Technological revolutions are nothing new. There may not be many scribes around now, but the Gutenberg press didn’t do away with human creativity; it transformed it. Photography challenged painters and artists to explore new styles that celebrated the artist’s vision over mere replication. Cinema didn’t destroy storytelling; it introduced a whole new way of telling stories.

None of these technological advances destroyed creativity. They became tools for creatives to do their best work.

The Irreplaceable Human Touch

“Creativity is seeing what everyone else sees and thinking what no one else has ever thought.”

— Albert Einstein

Large Language Models (LLMs) like ChatGPT work by scraping and analyzing incredibly large amounts of text data to learn patterns in our language. They use this data to predict the next word based on the words that came before it. So, when you ask ChatGPT a question, it tries to form coherent sentences by making many of these predictions in a row.

This means that AI, in its current form, is really good at generating things that we’ve trained it on. You know what it’s not great at? Coming up with novel and truly creative ideas.

AI: Another New Brush

Sure, the way we build websites, develop advertising campaigns, and even write will likely be way different in just a few years because of the emergence of AI. The world will change, for better or worse, in many more ways than just through using ChatGPT.

The future is always near, and things will always change. AI will automate tasks, help us analyze trends, and it will inspire art for years to come. Many will even use these tools instead of more traditionally professional methods, but these are the same people who are currently using a template on Canva for their flyer or making a mockery of the word “website” on Wix.

The relationship between humans and AI in the creative process is not one of competition but of collaboration.

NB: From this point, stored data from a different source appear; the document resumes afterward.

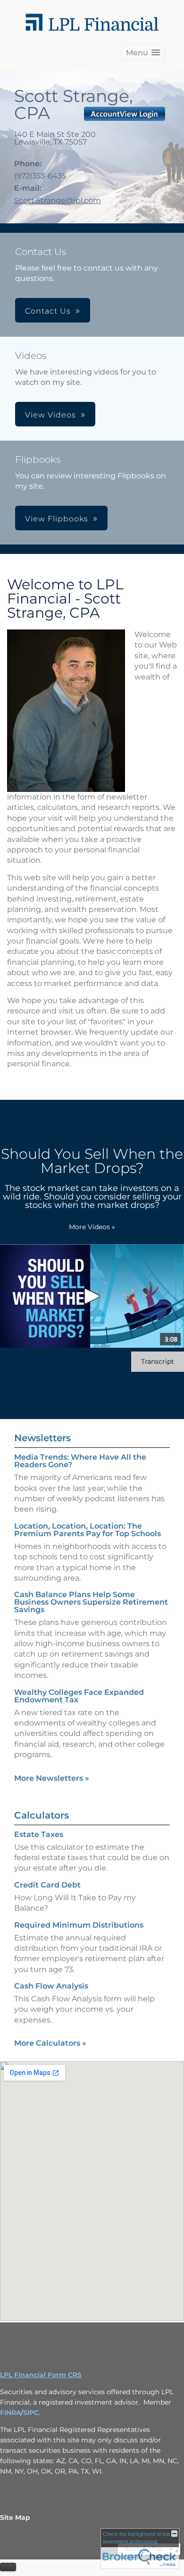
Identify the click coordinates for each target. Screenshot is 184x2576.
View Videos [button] (50, 414)
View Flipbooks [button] (56, 518)
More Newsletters (51, 1778)
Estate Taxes (38, 1834)
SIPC (31, 2412)
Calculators (41, 1815)
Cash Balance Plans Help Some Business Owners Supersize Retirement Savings (91, 1602)
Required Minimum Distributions (78, 1925)
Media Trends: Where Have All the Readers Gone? (80, 1461)
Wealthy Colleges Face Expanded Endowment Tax (79, 1696)
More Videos (92, 1227)
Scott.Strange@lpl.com (57, 200)
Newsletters (42, 1438)
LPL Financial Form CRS (41, 2375)
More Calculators (50, 2043)
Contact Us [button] (48, 310)
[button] (143, 52)
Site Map (15, 2517)
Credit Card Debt (47, 1884)
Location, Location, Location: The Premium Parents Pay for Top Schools (87, 1530)
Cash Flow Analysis (51, 1985)
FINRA (10, 2412)
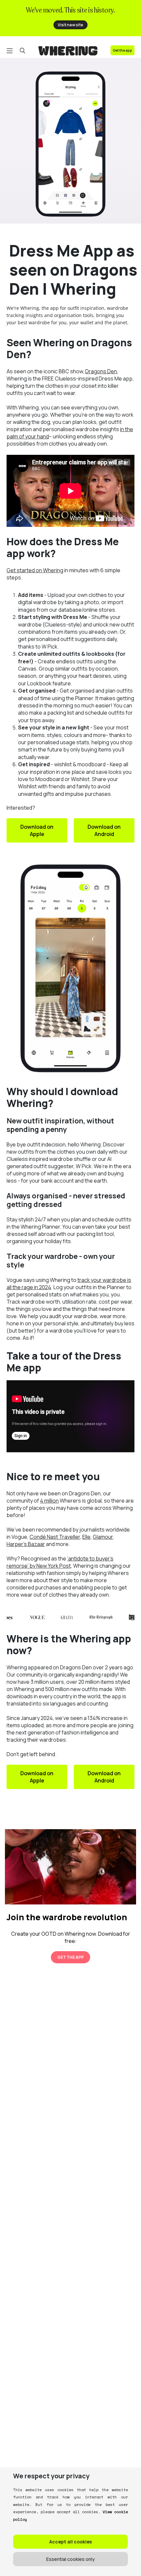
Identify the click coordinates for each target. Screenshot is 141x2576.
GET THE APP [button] (70, 1957)
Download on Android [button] (104, 830)
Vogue (19, 1536)
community (29, 1674)
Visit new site (70, 25)
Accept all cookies (70, 2542)
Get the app (122, 50)
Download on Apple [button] (36, 830)
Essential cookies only (70, 2559)
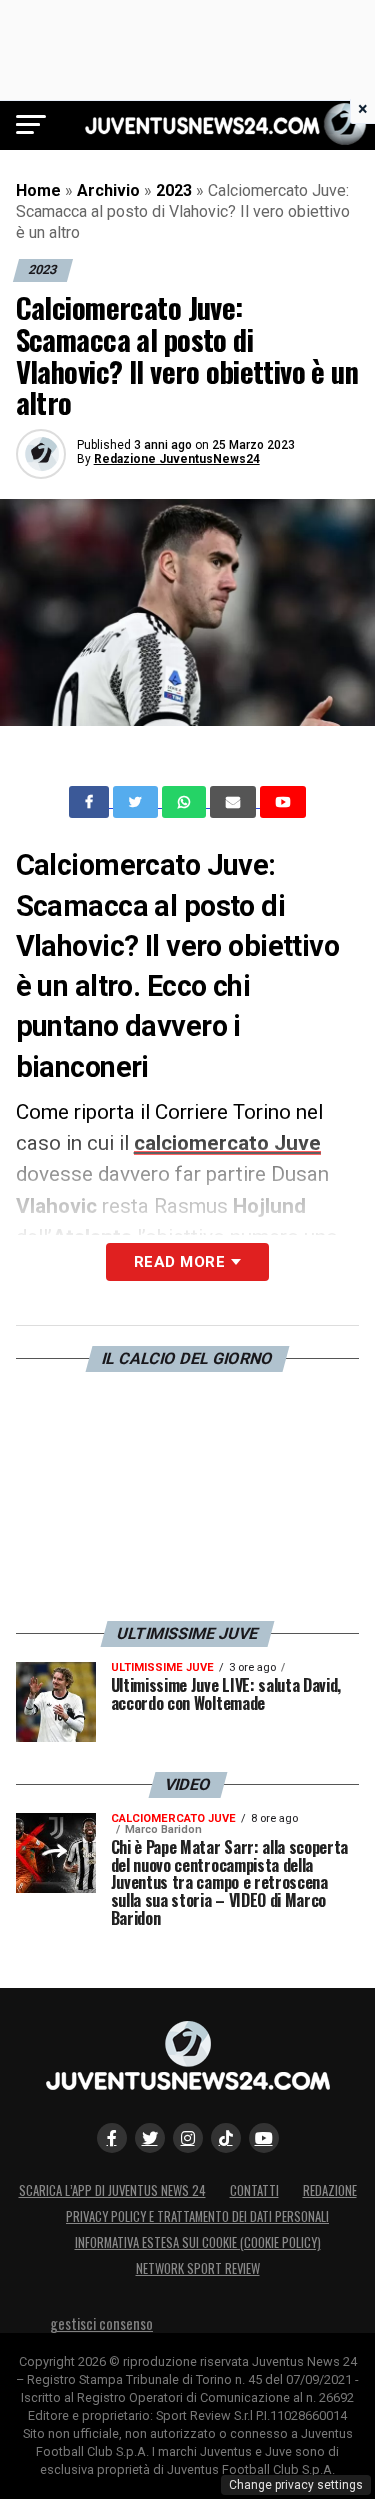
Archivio (108, 190)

By leveraging AI to handle mundane tasks, we can free up more space for the inherently human aspects of creativity—conceptual thinking, emotional intelligence, and artistic expression.

AI will never be able to replicate the intuition, passion, and personal touch that defines the work of creatives. AI might look like my 2nd-grade art project in the hands of a novice but appear like magic in the hands of a skilled craftsman.

The Days Ahead (Or Don’t Be Dumb)

Let’s be clear: to ignore the future of AI in any profession or area of life would be foolish. These new tools are going to become ubiquitous. Like the advent of the internet in the last several decades, those who learned to adapt thrived while those who stuck their heads in the sand were left behind.

Change is coming, and it is going to come fast. We would be wise to learn how to use and harness these tools. We have a history of sticking our heads in the sand, resisting change, and being left behind. Let’s not do that again.

I think there are very serious cybersecurity considerations to be made (and I’m incredibly intrigued that our little slice of the world will be on the forefront of that with the upcoming Cybersecurity Center at Marshall). There are serious ethical considerations to think through as the pace of development in AI far outpaces the speed at which we not only ask ourselves “Can we?” but also how quickly we ask ourselves “Should we?” There’s a million other questions to consider with very few obvious answers.

I’m excited for the future of AI and the tools we will have in the creative fields. I hate mundane tasks, and I’m always looking for ways for AI to automate those for me. But, I’m not worried about AI taking my job.